Spotkanie odbyło się w dniu urodzin trenera Czwórki Wojciecha Pawłowskiego. No i lepszego prezentu od podopiecznych szkoleniowiec nie mógł sobie chyba wymarzyć...
Po 120 sekundach rywalizacji, po dośrodkowaniu Aleksandry Szydło, Julia Bińkowska zamykała akcję i trafiła do siatki przeciwniczek. Jak się okazało, trafienie było warte trzy punkty.
Jak donosi strona internetowa Czwórki, były jeszcze kolejne okazje, aby podwyższyć rezultat. – Jeszcze w pierwszej połowie Paulina Wołczyńska zdobyła gola, ale sędzina dopatrzyła się faulu i bramki nie uznała. Po przerwie gospodynie przycisnęły i Czwórka została zepchnięta do defensywy. Najważniejsze, że udało się dowieźć wynik do ostatniego gwizdka – relacjonuje witryna radomskiego klubu.

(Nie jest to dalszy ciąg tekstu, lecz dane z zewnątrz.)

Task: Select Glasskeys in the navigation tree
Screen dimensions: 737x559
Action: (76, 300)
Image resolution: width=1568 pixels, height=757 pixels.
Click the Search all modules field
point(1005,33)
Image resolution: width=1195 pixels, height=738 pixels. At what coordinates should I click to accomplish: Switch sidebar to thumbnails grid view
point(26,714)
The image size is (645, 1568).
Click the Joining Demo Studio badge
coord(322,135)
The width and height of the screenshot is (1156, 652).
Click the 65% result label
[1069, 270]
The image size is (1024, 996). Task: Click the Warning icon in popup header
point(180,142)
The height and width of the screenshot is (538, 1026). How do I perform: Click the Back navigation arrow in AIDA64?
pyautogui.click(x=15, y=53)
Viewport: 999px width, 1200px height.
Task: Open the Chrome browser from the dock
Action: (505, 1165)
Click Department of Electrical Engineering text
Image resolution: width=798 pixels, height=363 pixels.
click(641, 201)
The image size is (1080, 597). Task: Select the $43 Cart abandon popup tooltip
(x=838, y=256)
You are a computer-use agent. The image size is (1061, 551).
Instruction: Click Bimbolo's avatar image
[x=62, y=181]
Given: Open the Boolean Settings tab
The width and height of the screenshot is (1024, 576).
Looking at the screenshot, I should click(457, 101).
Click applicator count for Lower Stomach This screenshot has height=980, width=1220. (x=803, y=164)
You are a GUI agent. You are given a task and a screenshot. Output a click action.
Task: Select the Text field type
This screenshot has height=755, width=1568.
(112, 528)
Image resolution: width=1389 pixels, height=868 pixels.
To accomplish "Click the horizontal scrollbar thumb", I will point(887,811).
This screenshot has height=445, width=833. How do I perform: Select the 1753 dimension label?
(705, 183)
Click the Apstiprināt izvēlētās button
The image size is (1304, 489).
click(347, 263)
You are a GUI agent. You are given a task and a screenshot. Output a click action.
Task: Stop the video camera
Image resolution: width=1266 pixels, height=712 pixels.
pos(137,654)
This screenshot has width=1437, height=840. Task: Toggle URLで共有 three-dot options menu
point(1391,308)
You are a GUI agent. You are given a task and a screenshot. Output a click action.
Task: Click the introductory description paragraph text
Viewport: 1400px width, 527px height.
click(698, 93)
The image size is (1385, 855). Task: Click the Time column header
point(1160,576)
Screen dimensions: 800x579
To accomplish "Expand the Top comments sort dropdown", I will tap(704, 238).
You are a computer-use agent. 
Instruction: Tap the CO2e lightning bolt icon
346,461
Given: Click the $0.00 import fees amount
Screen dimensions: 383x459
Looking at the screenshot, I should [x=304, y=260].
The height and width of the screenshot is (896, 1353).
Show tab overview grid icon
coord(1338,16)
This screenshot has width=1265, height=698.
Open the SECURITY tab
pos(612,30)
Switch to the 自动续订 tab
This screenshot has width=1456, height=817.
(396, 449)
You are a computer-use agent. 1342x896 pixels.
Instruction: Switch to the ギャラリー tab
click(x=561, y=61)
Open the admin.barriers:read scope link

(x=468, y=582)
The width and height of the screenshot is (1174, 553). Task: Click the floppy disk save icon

W sobotę 15 września popularne „luksiary” powalczą o punkty na swoim boisku. O godz. 11 zagrają na sztucznym boisku przy ul. Narutowicza z Wandą Kraków.
Sokół Kolbuszowa – LUKS Sportowa Czwórka Radom 0:1 (0:1). Bramka: Bińkowska (2.).
Czwórka: Wicik – Stefańska, Dobrowolska, Szymczyk, Sobczak, Zielińska, Szydło (75. Gołębiowska), Golian (55. Chmura), Bińkowska, Wołczyńska, Karoń (80. Mazurkiewicz).